Jim
Stigler, a professor of psychology at UCLA,
sums up the difference in learning approach between the East and the West in
this way:
“For
the most part in American culture, intellectual struggle in schoolchildren is
seen as an indicator of weakness, while in Eastern cultures it is not only
tolerated but is often used to measure emotional strength.”
He
witnessed how Japanese classroom was conducted, whereby the teacher called upon
a weaker student to draw three-dimensional cubes on the board. The kid
struggled in making it look right and in the end, he succeeded and received
applause from his classmates. This is the opposite of the American classrooms
whereby the best kid is usually given the opportunity to share in front of the
whole class.
On the
other hand, Jin Li, a professor at Brown
University, had in the past decade studied the learning beliefs of Taiwanese
and Americans. Here is what she has found:
Americans:
“The idea of intelligence is believed in the West as a cause. She (the mother)

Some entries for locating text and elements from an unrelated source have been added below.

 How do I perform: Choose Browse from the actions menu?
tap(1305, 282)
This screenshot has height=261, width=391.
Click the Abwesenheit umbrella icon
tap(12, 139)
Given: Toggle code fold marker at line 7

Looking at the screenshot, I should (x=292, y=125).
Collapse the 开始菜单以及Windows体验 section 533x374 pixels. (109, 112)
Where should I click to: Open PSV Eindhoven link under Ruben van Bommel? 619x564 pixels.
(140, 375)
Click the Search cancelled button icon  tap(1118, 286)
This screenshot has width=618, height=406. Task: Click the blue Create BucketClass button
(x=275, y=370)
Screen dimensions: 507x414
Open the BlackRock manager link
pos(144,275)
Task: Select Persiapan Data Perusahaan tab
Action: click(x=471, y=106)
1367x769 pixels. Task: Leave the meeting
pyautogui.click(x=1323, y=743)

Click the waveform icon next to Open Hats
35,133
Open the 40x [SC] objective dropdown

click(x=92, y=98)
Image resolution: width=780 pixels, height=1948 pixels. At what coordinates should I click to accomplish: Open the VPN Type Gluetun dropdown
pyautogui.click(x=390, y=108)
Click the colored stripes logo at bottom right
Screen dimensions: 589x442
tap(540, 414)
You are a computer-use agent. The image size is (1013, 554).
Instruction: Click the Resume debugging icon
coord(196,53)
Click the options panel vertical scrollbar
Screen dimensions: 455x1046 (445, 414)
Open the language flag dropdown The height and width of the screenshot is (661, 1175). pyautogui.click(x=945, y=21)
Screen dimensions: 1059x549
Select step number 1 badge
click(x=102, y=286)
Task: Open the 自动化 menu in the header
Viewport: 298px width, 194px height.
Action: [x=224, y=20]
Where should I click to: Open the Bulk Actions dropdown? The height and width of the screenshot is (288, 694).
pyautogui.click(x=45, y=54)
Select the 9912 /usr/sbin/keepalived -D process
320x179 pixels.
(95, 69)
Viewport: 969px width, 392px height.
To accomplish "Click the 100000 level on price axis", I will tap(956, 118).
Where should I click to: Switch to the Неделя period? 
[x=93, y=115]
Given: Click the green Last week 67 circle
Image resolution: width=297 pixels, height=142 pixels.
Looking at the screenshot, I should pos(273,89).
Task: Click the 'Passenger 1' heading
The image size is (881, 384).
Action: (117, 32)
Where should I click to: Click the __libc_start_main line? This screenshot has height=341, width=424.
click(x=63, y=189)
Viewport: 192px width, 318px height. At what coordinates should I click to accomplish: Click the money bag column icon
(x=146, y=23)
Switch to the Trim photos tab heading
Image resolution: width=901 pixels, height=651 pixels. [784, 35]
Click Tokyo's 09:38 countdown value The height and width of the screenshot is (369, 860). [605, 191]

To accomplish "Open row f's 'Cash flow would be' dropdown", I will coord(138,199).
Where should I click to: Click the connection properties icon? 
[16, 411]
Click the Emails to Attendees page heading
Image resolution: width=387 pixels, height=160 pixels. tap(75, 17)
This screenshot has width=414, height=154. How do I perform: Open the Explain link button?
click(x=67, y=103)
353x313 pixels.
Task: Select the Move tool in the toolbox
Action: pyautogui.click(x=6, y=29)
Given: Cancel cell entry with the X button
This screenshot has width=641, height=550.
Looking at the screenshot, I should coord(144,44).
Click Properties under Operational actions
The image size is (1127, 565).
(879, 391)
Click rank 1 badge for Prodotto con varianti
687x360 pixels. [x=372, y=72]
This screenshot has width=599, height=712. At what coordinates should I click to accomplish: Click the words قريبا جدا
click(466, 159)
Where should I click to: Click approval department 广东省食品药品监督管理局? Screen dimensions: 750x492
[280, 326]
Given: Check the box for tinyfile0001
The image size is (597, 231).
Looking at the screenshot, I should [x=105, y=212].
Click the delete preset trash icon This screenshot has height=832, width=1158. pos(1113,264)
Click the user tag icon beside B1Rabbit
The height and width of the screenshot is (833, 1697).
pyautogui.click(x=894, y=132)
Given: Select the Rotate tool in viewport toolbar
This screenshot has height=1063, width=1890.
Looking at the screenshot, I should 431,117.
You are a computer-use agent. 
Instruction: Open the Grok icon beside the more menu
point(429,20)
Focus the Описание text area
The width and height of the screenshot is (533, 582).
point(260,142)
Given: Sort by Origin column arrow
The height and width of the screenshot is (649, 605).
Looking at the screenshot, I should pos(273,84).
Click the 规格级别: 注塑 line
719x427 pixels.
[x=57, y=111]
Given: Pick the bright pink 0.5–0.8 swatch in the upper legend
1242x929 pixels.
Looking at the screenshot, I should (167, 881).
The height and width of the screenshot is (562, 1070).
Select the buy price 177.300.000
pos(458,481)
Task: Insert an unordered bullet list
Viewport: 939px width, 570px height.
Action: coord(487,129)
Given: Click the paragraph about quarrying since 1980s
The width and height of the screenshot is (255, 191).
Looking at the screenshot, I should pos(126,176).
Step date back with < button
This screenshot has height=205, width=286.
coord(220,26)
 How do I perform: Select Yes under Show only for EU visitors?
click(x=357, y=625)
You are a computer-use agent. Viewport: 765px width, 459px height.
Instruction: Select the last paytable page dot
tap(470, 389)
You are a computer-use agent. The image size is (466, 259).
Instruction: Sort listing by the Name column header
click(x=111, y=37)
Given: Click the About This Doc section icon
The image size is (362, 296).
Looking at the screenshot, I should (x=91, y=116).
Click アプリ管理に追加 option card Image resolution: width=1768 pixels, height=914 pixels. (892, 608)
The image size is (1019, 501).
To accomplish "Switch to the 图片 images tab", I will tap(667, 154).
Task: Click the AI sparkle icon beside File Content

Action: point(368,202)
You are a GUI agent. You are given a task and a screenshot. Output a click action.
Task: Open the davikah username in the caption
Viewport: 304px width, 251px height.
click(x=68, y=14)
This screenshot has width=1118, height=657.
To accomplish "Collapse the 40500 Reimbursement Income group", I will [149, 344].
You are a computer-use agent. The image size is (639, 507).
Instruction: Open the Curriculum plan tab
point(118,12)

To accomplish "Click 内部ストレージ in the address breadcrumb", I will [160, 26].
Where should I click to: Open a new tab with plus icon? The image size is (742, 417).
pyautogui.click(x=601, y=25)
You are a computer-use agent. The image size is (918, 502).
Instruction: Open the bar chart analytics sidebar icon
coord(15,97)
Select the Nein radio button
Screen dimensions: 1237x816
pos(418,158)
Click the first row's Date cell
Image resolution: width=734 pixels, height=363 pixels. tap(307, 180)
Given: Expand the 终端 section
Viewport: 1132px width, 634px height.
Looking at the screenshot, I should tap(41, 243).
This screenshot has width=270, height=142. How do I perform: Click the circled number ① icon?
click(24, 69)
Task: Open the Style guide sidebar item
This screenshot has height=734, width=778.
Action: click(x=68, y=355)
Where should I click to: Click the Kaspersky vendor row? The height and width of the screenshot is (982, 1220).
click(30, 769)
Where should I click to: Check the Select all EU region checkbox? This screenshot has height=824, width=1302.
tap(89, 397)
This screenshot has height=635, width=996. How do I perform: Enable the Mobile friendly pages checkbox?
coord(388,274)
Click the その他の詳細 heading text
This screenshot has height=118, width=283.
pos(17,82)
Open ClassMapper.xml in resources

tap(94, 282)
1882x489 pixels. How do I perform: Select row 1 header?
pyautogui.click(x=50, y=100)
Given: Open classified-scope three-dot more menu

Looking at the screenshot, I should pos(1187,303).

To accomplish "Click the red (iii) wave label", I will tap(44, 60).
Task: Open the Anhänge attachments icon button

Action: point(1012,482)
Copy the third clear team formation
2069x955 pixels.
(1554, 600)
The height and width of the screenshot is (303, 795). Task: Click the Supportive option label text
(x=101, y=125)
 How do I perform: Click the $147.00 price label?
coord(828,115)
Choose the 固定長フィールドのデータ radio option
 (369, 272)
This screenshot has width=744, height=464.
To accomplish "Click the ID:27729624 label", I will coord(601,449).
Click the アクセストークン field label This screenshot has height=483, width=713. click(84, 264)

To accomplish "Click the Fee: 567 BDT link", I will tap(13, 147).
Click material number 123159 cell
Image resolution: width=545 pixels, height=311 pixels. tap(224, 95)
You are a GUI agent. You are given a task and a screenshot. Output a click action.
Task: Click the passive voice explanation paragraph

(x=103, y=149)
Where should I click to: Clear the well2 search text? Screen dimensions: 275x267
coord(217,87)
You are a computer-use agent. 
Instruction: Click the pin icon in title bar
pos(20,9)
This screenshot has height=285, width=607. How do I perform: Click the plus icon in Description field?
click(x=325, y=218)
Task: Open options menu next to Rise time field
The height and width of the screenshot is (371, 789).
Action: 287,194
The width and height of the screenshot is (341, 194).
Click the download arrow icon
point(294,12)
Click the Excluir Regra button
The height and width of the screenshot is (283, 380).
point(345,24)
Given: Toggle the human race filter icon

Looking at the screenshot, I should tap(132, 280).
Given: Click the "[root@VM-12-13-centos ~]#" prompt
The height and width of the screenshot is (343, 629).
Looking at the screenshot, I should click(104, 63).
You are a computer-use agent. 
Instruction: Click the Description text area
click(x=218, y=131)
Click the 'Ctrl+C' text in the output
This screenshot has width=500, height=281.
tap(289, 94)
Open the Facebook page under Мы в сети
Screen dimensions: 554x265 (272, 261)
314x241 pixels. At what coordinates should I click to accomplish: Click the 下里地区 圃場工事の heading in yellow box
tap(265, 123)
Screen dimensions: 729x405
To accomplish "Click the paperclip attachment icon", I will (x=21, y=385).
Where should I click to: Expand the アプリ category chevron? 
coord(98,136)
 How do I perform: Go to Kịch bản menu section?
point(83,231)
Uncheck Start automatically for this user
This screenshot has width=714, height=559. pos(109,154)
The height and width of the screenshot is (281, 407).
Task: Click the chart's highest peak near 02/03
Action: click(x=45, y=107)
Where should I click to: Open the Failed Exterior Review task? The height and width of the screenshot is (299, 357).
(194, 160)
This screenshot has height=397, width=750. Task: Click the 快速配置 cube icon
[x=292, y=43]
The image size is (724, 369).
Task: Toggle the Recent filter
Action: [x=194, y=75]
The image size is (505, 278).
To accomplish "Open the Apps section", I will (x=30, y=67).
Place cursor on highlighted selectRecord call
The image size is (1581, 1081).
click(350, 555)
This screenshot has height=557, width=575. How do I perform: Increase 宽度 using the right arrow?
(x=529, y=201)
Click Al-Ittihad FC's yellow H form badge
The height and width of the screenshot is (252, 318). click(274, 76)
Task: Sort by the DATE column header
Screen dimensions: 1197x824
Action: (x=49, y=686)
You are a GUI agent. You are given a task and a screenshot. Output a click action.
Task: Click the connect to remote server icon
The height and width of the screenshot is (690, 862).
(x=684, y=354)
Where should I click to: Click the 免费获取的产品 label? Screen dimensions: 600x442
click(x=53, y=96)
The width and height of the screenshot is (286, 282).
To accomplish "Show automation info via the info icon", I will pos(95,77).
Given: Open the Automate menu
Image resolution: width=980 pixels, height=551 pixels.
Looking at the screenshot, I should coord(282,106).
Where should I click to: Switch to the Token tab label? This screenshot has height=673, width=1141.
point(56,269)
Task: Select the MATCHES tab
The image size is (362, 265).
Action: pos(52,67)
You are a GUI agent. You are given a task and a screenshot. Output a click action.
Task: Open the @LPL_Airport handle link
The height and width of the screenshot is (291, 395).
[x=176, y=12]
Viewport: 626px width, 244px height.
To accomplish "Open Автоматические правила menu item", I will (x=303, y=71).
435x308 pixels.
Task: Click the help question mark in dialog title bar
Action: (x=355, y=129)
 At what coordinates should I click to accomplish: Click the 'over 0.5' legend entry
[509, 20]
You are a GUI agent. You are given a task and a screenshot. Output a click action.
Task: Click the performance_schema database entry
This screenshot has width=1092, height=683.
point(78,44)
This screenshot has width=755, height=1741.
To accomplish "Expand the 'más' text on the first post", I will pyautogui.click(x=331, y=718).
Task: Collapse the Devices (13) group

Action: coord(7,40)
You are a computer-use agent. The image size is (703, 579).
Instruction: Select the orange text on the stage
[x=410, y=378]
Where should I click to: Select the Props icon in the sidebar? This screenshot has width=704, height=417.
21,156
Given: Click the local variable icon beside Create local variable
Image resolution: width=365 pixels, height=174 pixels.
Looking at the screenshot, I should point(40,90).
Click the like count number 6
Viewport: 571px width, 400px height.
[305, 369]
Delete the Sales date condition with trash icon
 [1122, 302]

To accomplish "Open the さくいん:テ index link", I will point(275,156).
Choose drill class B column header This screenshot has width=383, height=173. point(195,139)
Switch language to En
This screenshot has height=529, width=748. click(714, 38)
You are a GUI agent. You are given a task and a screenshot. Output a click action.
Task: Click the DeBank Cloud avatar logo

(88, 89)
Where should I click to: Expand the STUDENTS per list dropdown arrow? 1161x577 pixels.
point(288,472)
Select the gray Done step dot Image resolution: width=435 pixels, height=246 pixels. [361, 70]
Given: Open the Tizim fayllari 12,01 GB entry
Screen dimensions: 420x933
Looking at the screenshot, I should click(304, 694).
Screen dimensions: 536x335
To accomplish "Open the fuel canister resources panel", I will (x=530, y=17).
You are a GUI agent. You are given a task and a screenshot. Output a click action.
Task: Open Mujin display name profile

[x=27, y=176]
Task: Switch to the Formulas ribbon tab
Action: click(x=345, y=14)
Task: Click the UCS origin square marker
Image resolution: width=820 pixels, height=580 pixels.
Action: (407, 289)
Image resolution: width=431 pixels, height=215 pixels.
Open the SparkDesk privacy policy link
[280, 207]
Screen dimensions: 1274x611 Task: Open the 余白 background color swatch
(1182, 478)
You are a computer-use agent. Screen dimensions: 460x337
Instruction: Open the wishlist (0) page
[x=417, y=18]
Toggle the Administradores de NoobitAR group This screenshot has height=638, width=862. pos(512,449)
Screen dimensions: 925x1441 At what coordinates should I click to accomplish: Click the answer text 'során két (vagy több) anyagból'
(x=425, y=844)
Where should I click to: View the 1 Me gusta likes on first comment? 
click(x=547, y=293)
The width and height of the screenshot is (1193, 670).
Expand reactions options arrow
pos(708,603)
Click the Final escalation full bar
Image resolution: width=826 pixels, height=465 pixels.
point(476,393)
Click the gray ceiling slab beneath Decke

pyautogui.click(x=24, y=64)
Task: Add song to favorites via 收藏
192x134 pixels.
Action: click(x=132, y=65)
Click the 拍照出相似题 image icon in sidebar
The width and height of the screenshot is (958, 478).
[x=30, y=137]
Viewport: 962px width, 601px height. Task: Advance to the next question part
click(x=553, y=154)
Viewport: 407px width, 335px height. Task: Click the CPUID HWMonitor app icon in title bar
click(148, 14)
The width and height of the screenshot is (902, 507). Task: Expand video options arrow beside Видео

is telling him (the son) that there is something in him, in his mind, that
enables him to do what he does.”
Asians:
“It resides in what they do, but not who they are, what they’re born with.”
Li
shared a conversation between a mother and her son who had won first place in a
piano competition, that it was his effort and the persistence he put into
practicing the piano that led him to the achievement.
The
West looks at struggle as a weakness while the East looks at it as a strength.
By viewing it as a strength, we are more willing to put in effort and accept
that it is a part of the challenges that we need to face in learning.